Alice Walker crams a lot of African American history into The Color Purple. It's sometimes hard to remember that it was written as late as the 1980s. In the West African letters Nettie is amazed to discover the history of the African Kingdoms. She also sees white colonization with her own eyes when the rubber road arrives to destroy the Olinka village. Meanwhile in Celie's letters, her friend Sofia experiences something similar to being a house slave, even though the book is set post-slavery. There’s also the history of the influence of black culture on America in the juke joint, Shug Avery’s rise to fame and fortune and black female entrepreneurship. Religion, hair, sexuality, lynching, language, toxic masculinity, colorism, incarceration, mental health and communal child rearing are also here, along with probably much more that I’m missing because I’m still learning.

The Color Purple feeds and enriches American culture. The book won the Pulitzer Prize for Fiction in 1983 and was made into a movie in 1985. The movie was nominated for 11 Oscars (although it didn't win any of them). The film launched the career of Whoopi Goldberg and truly established Oprah Winfrey as a force to be reckoned with. I see references to The Color Purple in Beyonce's Lemonade.

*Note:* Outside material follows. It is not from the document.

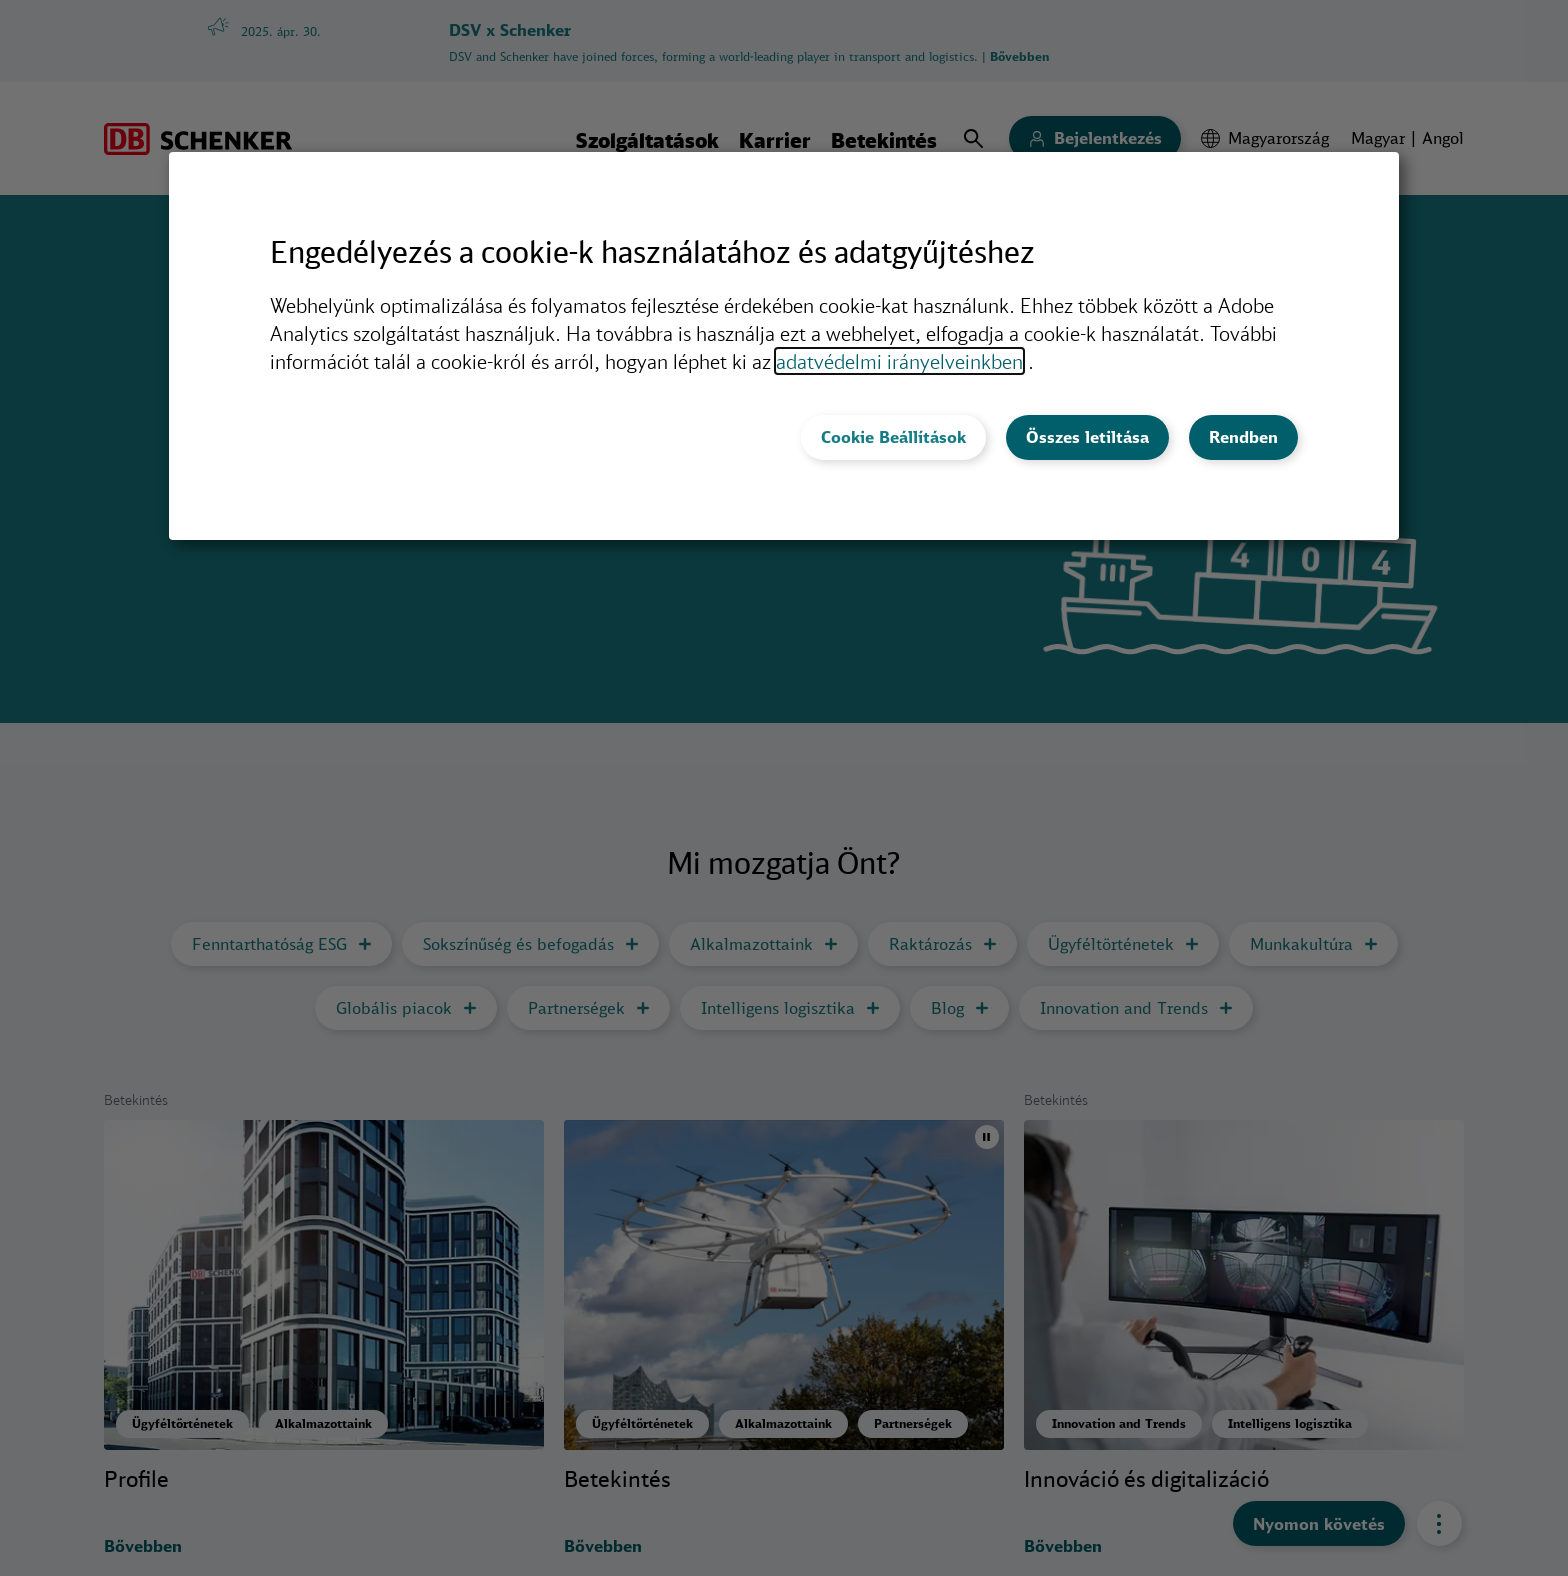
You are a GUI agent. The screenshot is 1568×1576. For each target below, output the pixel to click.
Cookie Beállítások (893, 437)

On the flip side The Color Purple ranks high on the ALA list of 100 most banned or challenged books.

I can’t think of a better book to help me understand America.

(A small note, I thought long and hard about capitalizing Black here, but after some research I landed on the side of those who wish to acknowledge the diversity of blackness and not reduce it to a monolithic culture. Although, the arguments here also make sense to me.)